QUALITY: Report Finds Link Between Education Level and Health in Adults

May 7, 2009 - 2:36pm

So how's your health? And have you earned any good degrees lately?

American adults just aren't as healthy as they could be, a recent study by the Robert Wood Johnson Foundation Commission for a Healthier America found. Between 2005 and 2007, a little more than 45 percent of adults ages 25 to 74 reported being in less than very good health. And education levels seems to be a factor.

The study, Reaching America's Health Potential Among Adults: A State-by-State Look at Adult Health, found that the greatest indicator of health was education level. Nationally and on a state-by-state basis, people with higher levels of education were more likely to be healthy. Adults with a high school education were more likely to be unhealthy than college graduates. Adults who had not graduated from high school were more than three times more likely to be unhealthy than college graduates. The disparity between education level and health varied from state to state. Delaware was the best (only nine percent difference between overall adult health and overall health of adult college graduates) and California (with a nearly 20 percent difference) was the worst.

HEALTH REFORM: A Cardiologist Surveys the "Screwy System"

April 6, 2009 - 9:57am

A colleague sent us this fabulous opinion piece written by a cardiologist named Lee Biblo that appeared recently in the Milwaukee Journal-Sentinel. It was called "Many paths to a healthier society" and it begins:

I am a physician—a cardiologist, raised in a fee-for-service environment. The more procedures I do, the more I get paid. The more time I spend talking to and counseling patients, the less I get paid. Don't blame me. I didn't set up this screwy system. 

Bilbo devotes a lot of the article to the need for more preventive medicine—practiced not just by health care professionals but by all of us. School boards need to make sure there's healthy food in the cafeteria.

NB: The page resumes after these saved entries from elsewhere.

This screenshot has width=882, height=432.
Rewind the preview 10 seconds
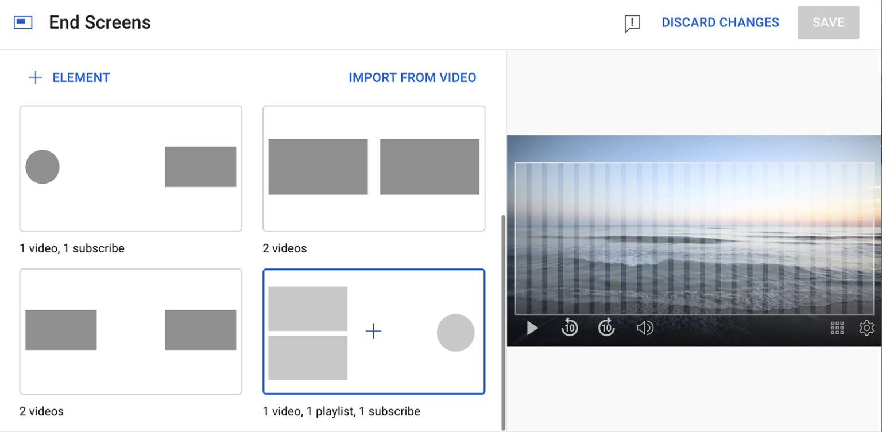pos(568,328)
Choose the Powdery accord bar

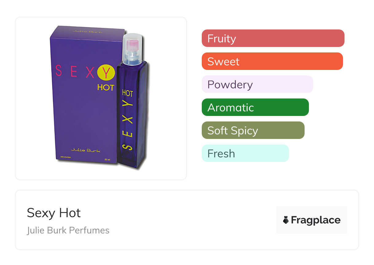pos(257,84)
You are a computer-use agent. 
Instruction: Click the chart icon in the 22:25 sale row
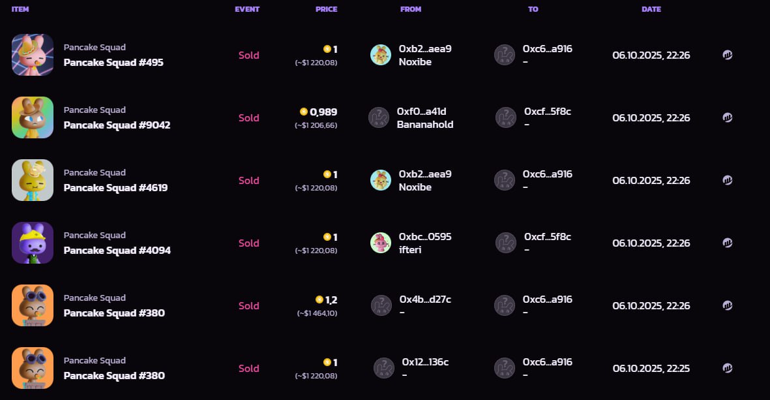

Businesses should provide workout areas instead of smoking sections. Governments should structure tax and spending decisions to promote wellness and health. All of us should eat well, stop smoking, exercise regularly, wear seat belts, and understand the importance of screening as well as things like flu shots.

He concludes:

Sorry—fortunately, I am not an employer, a school board member or the government—I have to go now, grab a candy bar and a cola for lunch and then do a few procedures.

QUALITY: Teens Aren't Getting Enough Preventive Care

April 3, 2009 - 12:55pm

Teenagers. They grow up fast—pretty soon they're starting to drive, applying for college, and, according to a recent study, not getting the preventative care they need. And if we're serious about a health care system that promotes wellness, prevention and a long-term effort to bring down rising rates of chronic disease, the teen years are a good place to start.(Not to mention that it might help their parents' blood pressure.)

Using data from the Medical Expenditure Survey, researchers at the University of California, San Francisco determined that only 38 percent of adolescents age 10 to 17 had a preventative health care visit in the past year. UCSF researchers also found that most teens weren't getting counseled on important health issues such as dental care, healthy diet, regular exercise, wearing a seat belt or bicycle helmet, and the dangers of secondhand smoke. Only 10 percent of teens discussed all of these issues with their doctor, and less than half discussed any of these issues with their doctor.